Invisible Man is a novel written by Ralph Ellison, and the only one
that he published during his lifetime (his other novels were published
posthumously). It won him the National Book Award in 1953. The novel
addresses many of the social and intellectual issues facing African-
Americans in the early twentieth century, including black nationalism,
the relationship between black identity andMarxism, and the reformist
racial policies of Booker T. Washington, as well as issues of
individuality and personal identity. In 1998, the Modern Library
ranked Invisible Man nineteenth on its list of the 100 best English-
language novels of the 20th century.Time magazine included the novel
in its TIME 100 Best English-language Novels from 1923 to 2005.[1]
Historical background
In his introduction to the 30th Anniversary Edition of Invisible Man,
[2] Ellison says that he started writing the book in a barn in
Waitsfield, Vermont in the summer of 1945 while on sick leave from the
Merchant Marine and that the novel continued to preoccupy him in
various parts of New York City. In an interview in The Paris Review
1955,[3] Ellison states that the book took five years to complete with
one year off for what he termed an "ill-conceived short novel."
Invisible Man was published as a whole in 1952; however, copyright
dates show the initial publication date as 1947, 1948, indicating that
Ellison had published a section of the book prior to full publication.

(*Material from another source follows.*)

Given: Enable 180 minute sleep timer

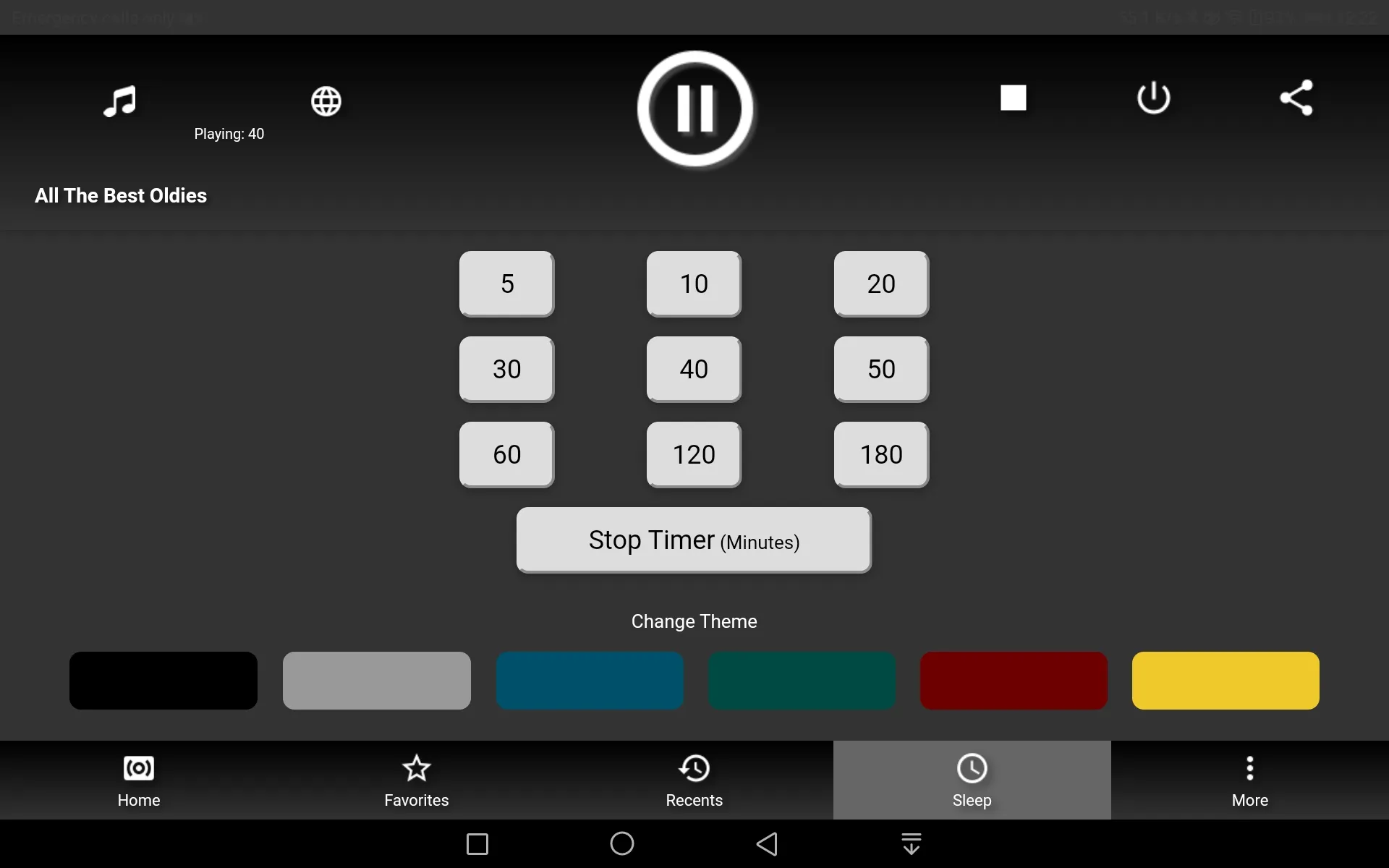Looking at the screenshot, I should coord(881,455).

That section was the famous "Battle Royal" scene, which had been shown
to Cyril Connolly, the editor of Horizon magazine by Frank Taylor, one
of Ellison's early supporters. Ellison states in his National Book
Award acceptance speech that he considered the novel's chief
significance to be its experimental attitude. Rejecting the idea of
social protest—as Ellison would later put it—he did not want to write
another protest novel, and also seeing the highly regarded styles of
Naturalism and Realism too limiting to speak to the broader issues of
race and America, Ellison created an open style, one that did not
restrict his ideas to a movement but was more free-flowing in its
delivery. What Ellison finally settled on was a style based heavily
upon modern symbolism. It was the kind of symbolism that Ellison first
encountered in the poem The Waste Land,[4] by T. S. Eliot. Ellison had
read this poem as a freshman at the Tuskegee Institute and was
immediately impressed by The Waste Land's ability to merge his two
greatest passions, that of music and literature, for it was in The
Waste Land that he first saw jazz set to words. When asked later what
he had learned from the poem, Ellison responded: imagery, and also
improvisation—techniques he had only before seen in jazz.